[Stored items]
'''

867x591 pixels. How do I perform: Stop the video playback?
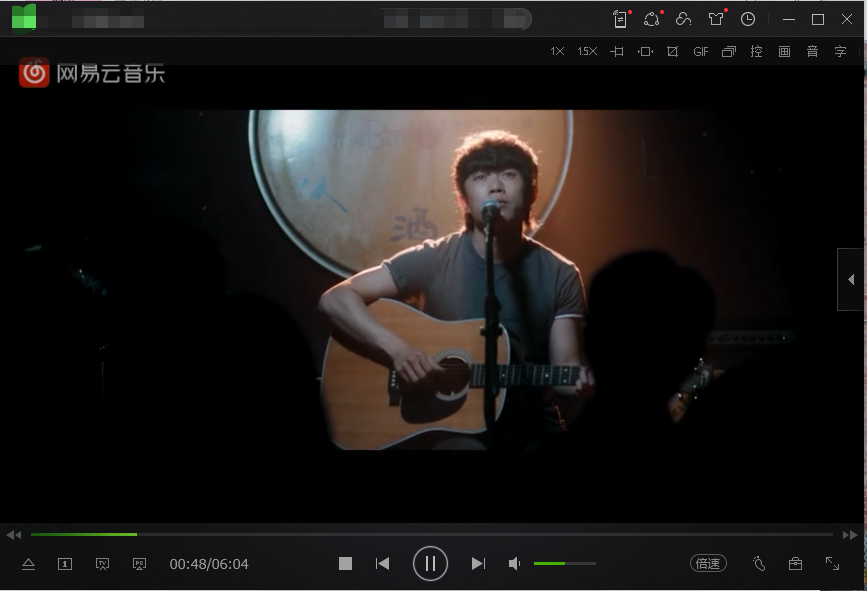[x=346, y=564]
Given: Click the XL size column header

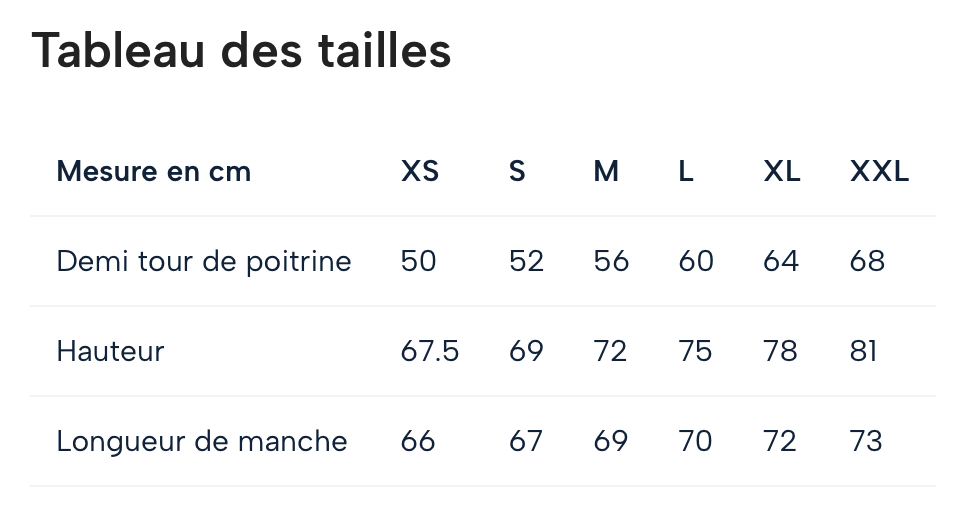Looking at the screenshot, I should (x=782, y=172).
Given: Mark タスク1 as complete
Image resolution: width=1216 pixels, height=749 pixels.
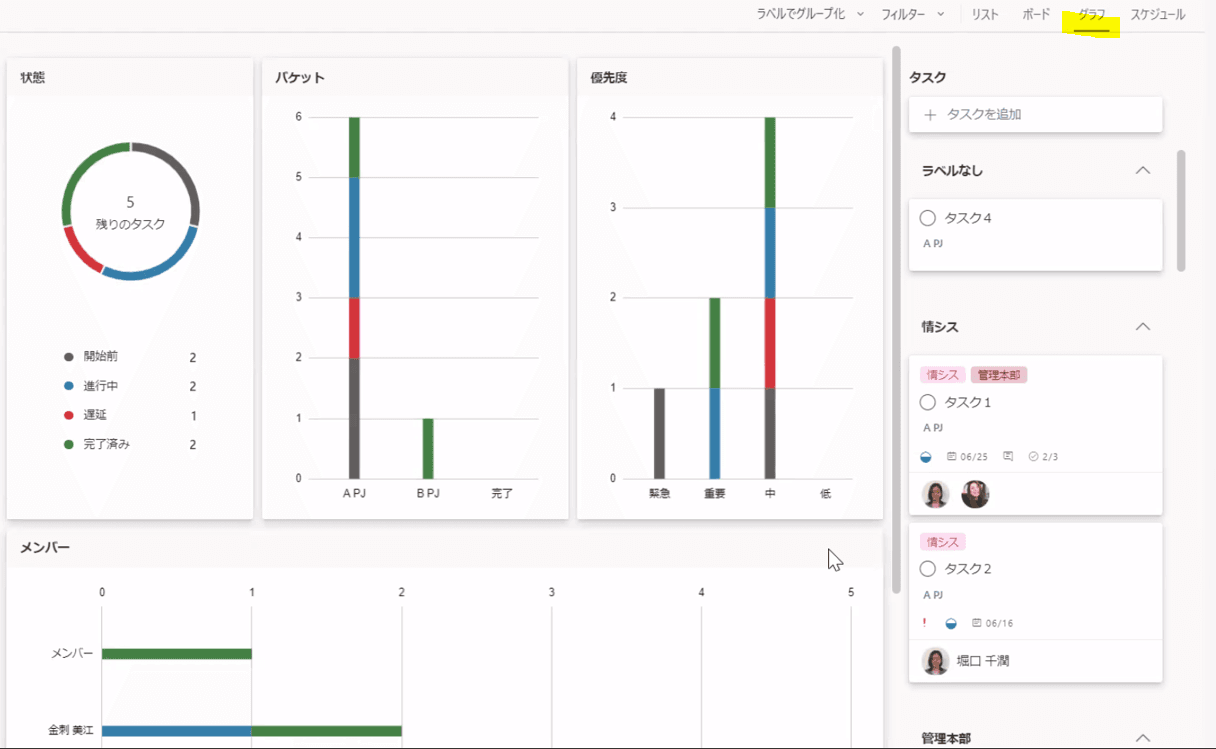Looking at the screenshot, I should [x=927, y=402].
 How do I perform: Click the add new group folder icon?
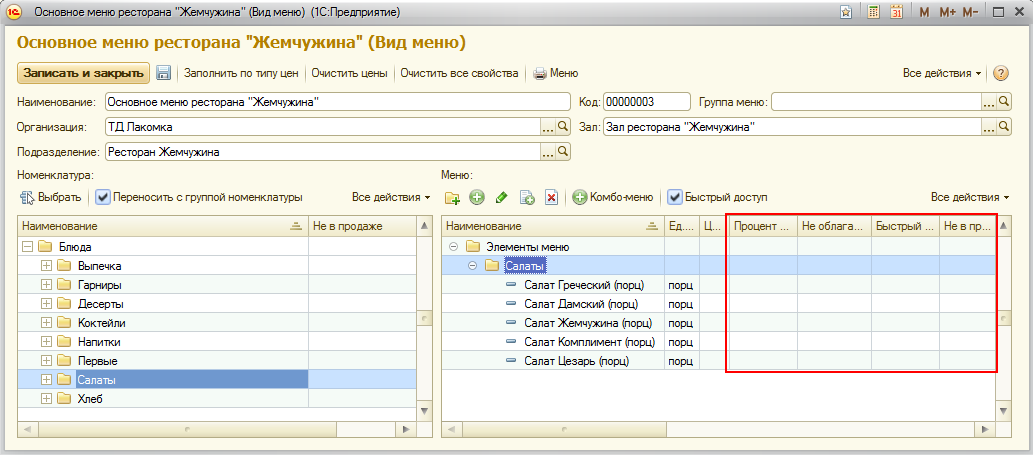tap(452, 198)
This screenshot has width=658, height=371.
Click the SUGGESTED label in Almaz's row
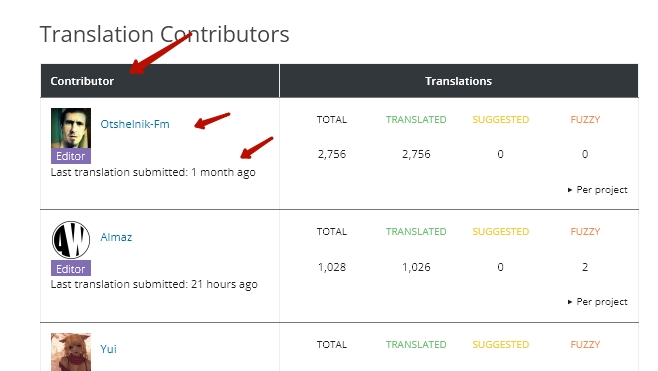[x=501, y=232]
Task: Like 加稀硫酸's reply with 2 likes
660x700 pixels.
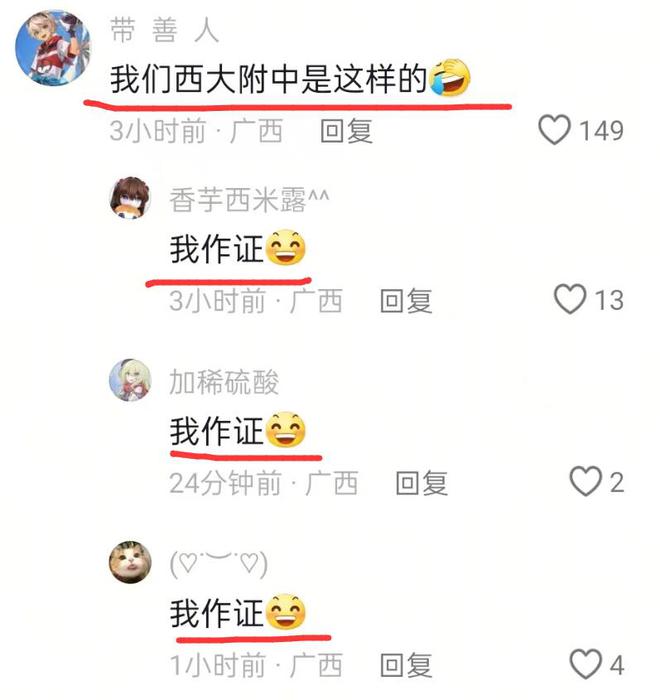Action: (585, 481)
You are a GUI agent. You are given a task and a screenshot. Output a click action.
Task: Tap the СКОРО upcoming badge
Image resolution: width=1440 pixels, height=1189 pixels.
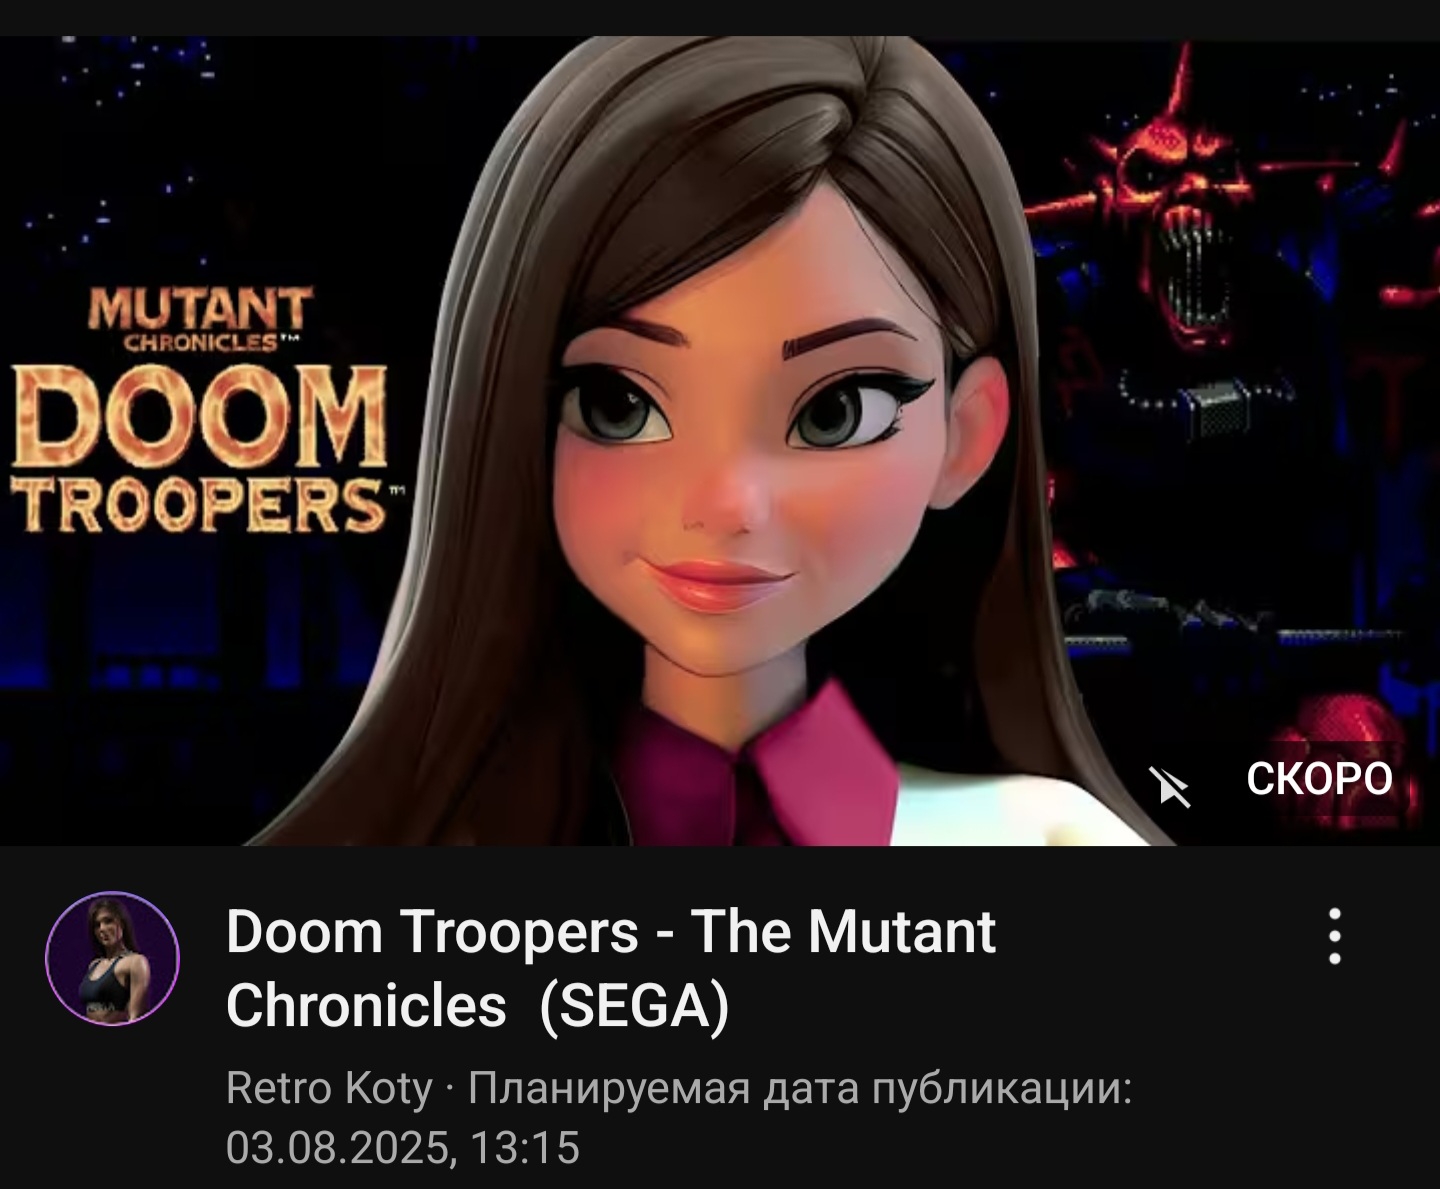point(1318,778)
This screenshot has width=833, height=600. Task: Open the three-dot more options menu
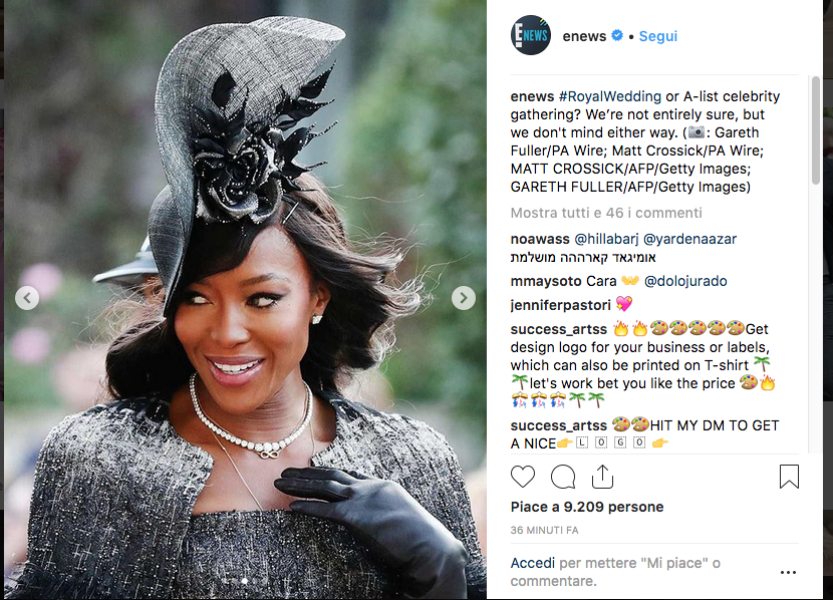[x=788, y=572]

'''

• [Required action]
Every line from the one containing "This screenshot has width=833, height=600." through the final line of the records above is to be written out exactly; nothing else, and no pictures.

• [Response]
This screenshot has width=833, height=600. Task: Open the three-dot more options menu
[x=788, y=572]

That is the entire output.